Telecom’s suggestion that the current interconnection rate of 2.6 cents was “commercially negotiated” is a misrepresentation, says TelstraClear’s regulatory affairs spokesman.
Grant Forsyth was presenting the company’s closing submission at the interconnection conference in Wellington last week.
With no regulatory regime in operation, he said, new entrants “had to take what Telecom offered”. It is therefore realistic to represent this as an unfair rate and to contend that it be lowered substantially.
Telecom had earlier suggested that a drop to around half of that rate almost immediately would be out of kilter with the gentler slopes downward experienced by other countries in their interconnection rates. TelstraClear presented a table of interconnection rates from European Community countries, which showed falls of as much as 69.06% for Portugal between 1998 and 1999 and, more typically, reductions in the high 30s for a number of other countries.

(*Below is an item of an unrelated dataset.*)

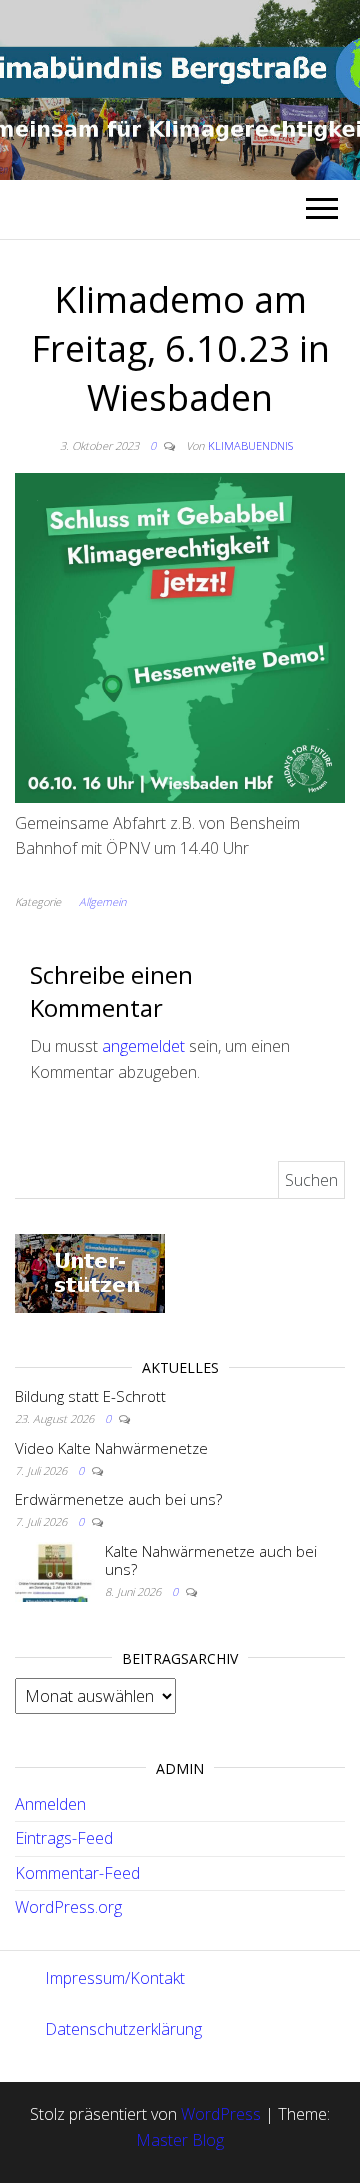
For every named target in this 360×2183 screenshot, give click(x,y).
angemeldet (143, 1046)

The Australian Competition and Consumer Commission (ACCC) forced a substantial reduction of interconnect and wholesale charges on Telstra between 1997 and 1998, TelstraClear points out.
Telecom had contradicted itself about whether the interconnect charge covered the TSO, Forsyth says. TelstraClear presented figures with the Telecom TSO cost estimate — $178 million — factored in, showing that with the charge at the level of the third-quartile of the table, TSO expenditure would bring the cost back up to 2.43 cents — a minimal saving.
Forsyth says the plea by Telecom’s operations chief, Simon Moutter, for a high rate to be continued so Telecom is not forced to cut back its investments is “a naked plea for retention of its dominant position. We can only dream of that amount of retained revenue,” he says. TelstraClear has to create revenue by creating attractive services.